**Exercise directions**
Leave the pictures out. Retype exactly the lines below from the one containing "Task: Click the unicorn Node version icon" through the one containing "649x579 pixels.", and no others.

**Listed records**

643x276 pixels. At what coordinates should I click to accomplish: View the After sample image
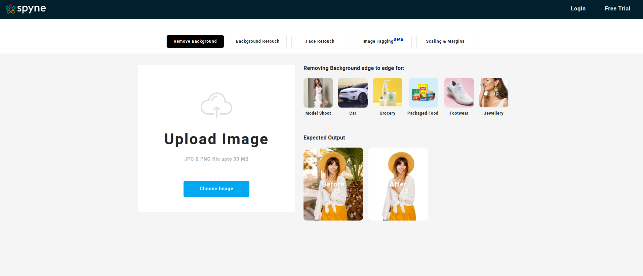[398, 184]
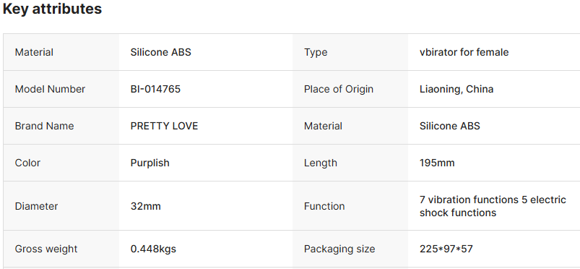
Task: Click the vbirator for female value
Action: pos(464,52)
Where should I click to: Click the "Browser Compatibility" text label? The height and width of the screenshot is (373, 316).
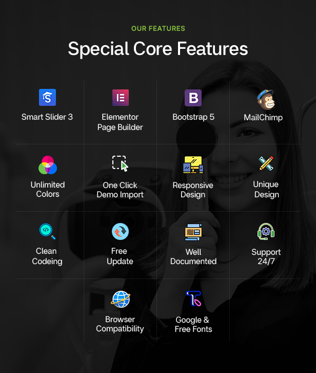120,324
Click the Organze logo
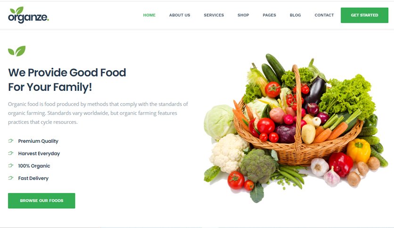The height and width of the screenshot is (228, 394). tap(28, 15)
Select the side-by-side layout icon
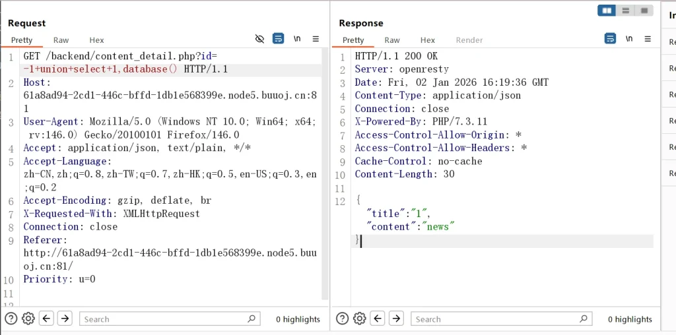 [x=606, y=11]
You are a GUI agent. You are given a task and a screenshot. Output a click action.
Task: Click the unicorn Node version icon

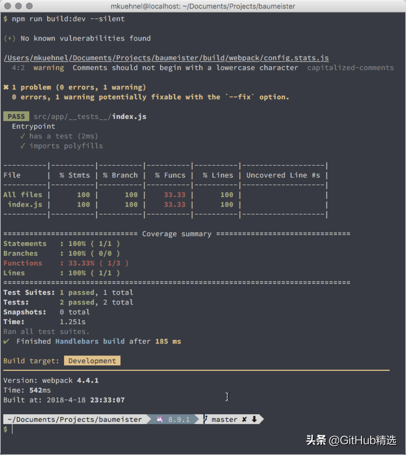[x=160, y=419]
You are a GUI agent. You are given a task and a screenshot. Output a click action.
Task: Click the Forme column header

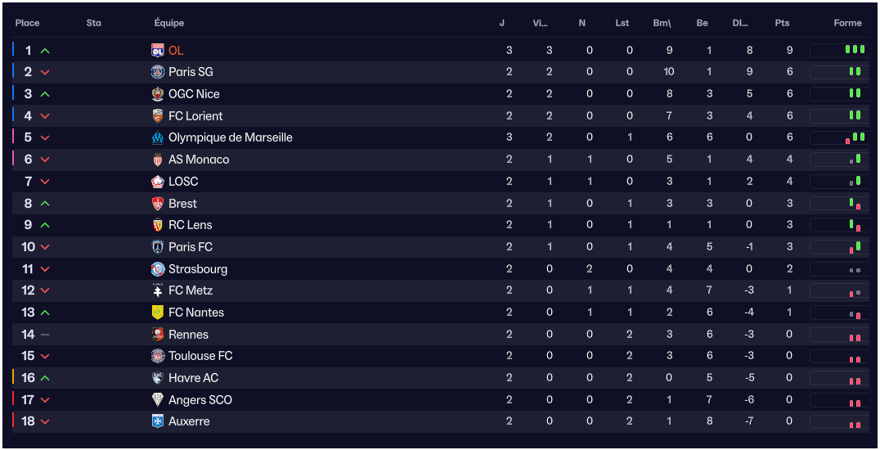click(x=847, y=23)
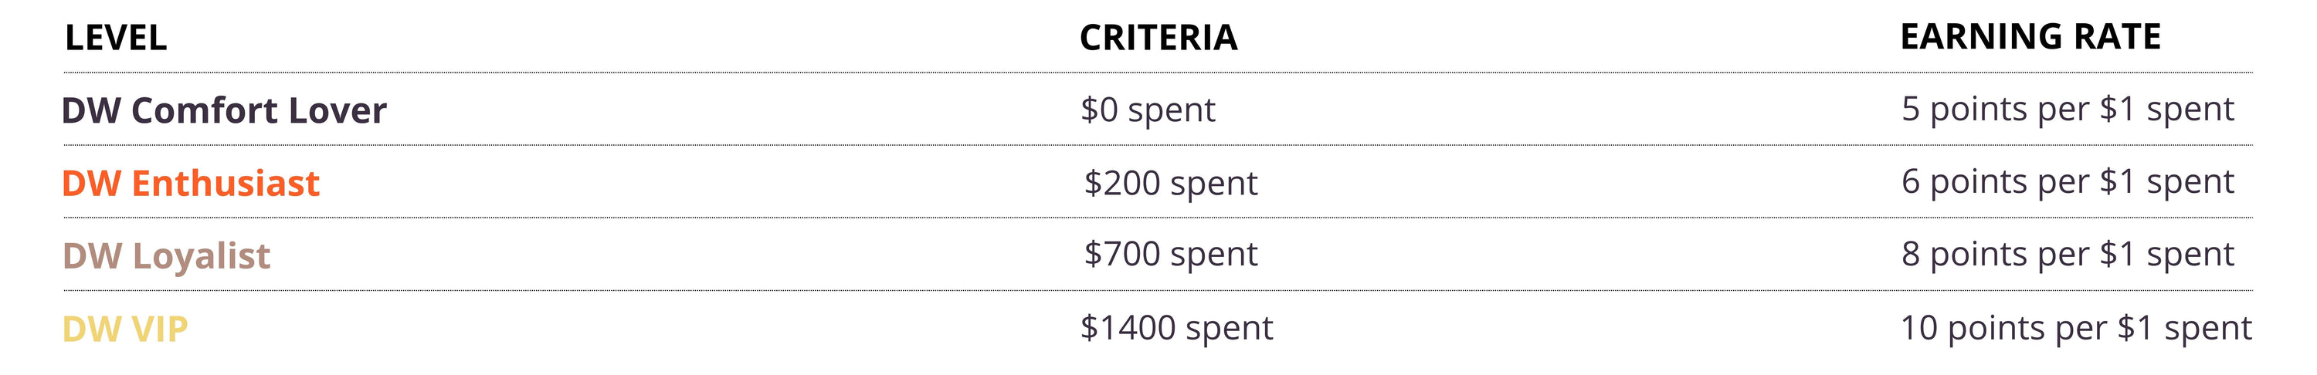Screen dimensions: 2317x375
Task: Click the 8 points per $1 rate
Action: point(2067,254)
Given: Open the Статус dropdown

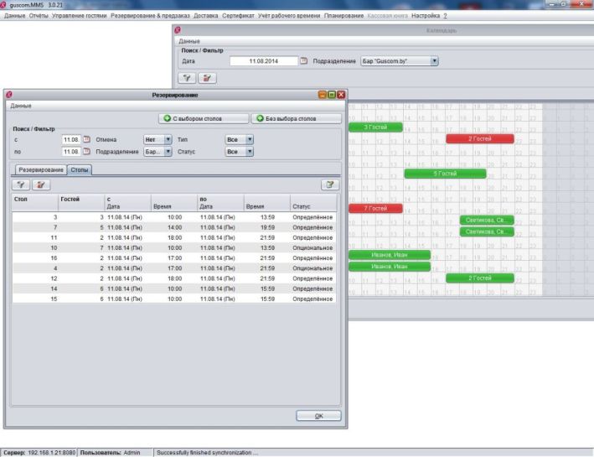Looking at the screenshot, I should tap(249, 152).
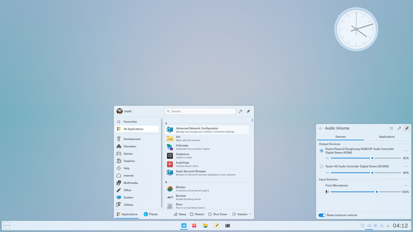Open options menu for Front Microphone
This screenshot has height=232, width=413.
406,185
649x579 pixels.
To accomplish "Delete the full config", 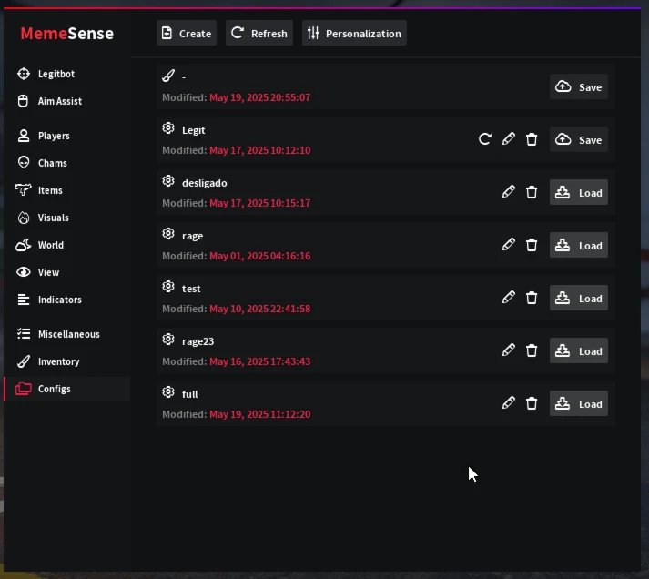I will (532, 403).
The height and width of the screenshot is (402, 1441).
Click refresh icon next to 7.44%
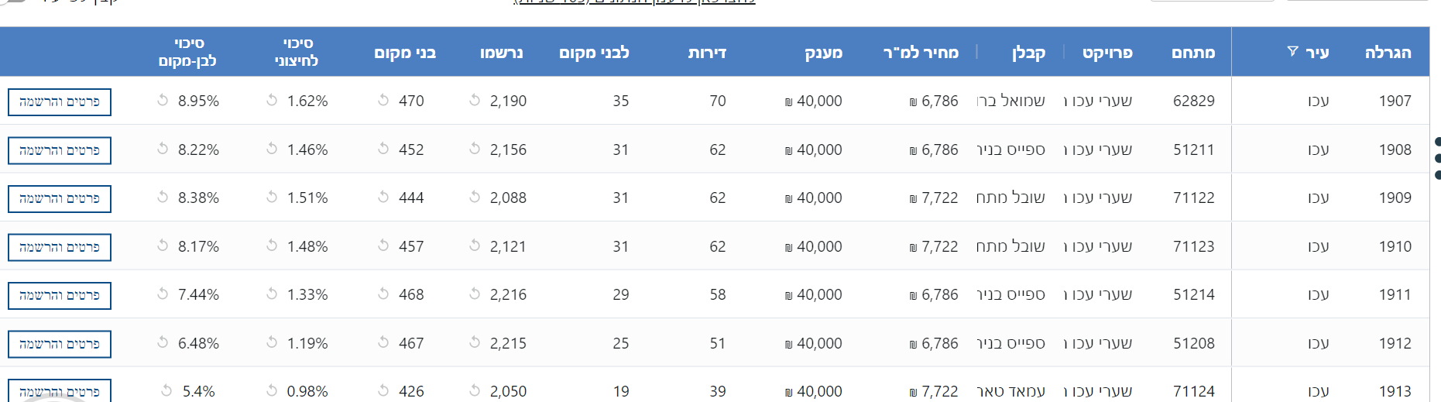click(163, 294)
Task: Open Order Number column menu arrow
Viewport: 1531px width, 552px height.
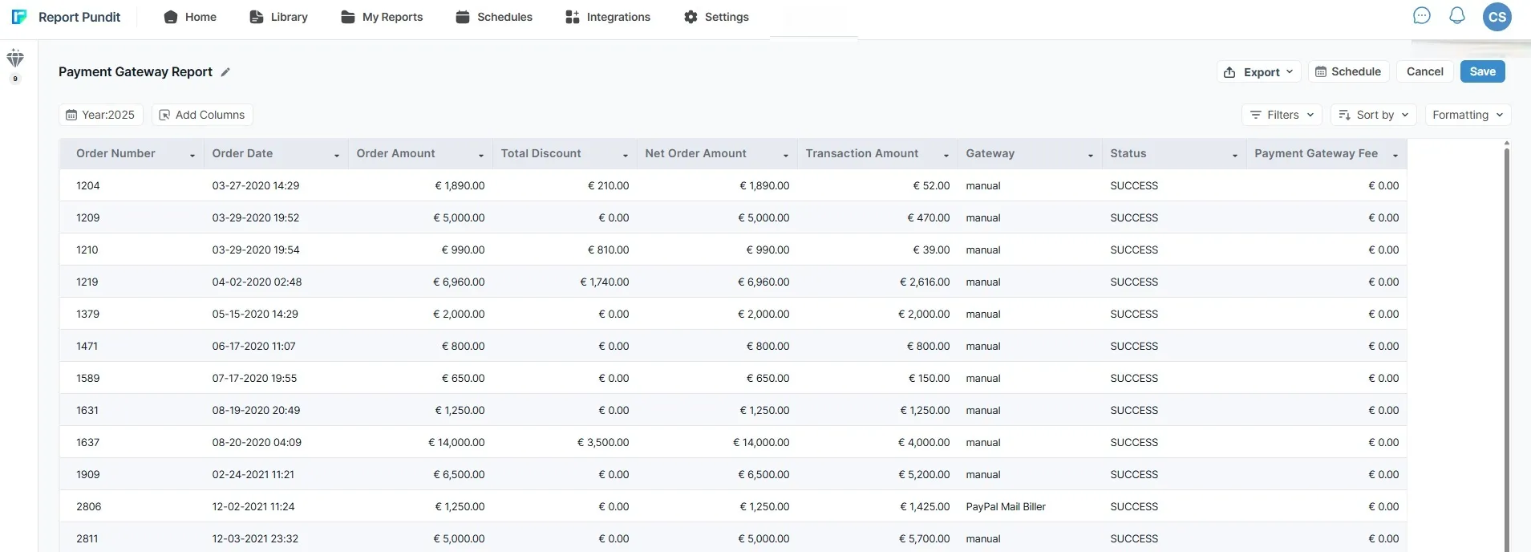Action: point(192,155)
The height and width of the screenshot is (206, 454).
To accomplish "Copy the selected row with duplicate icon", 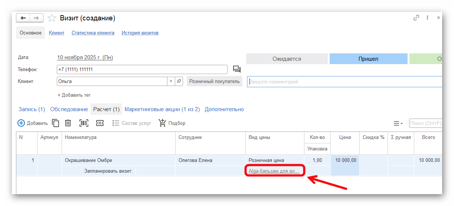I will (x=56, y=123).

**Task answer**
Task: Click the unicorn Node version icon

[x=160, y=419]
You are a GUI agent. You are given a task and a screenshot. Output a click action.
Task: Click the Forme column header

click(x=847, y=23)
Screen dimensions: 2317x375
Task: Click the 8 points per $1 rate
Action: point(2067,254)
Given: Open the Статус dropdown

Looking at the screenshot, I should tap(249, 152).
Open options menu for Front Microphone
This screenshot has height=232, width=413.
406,185
649x579 pixels.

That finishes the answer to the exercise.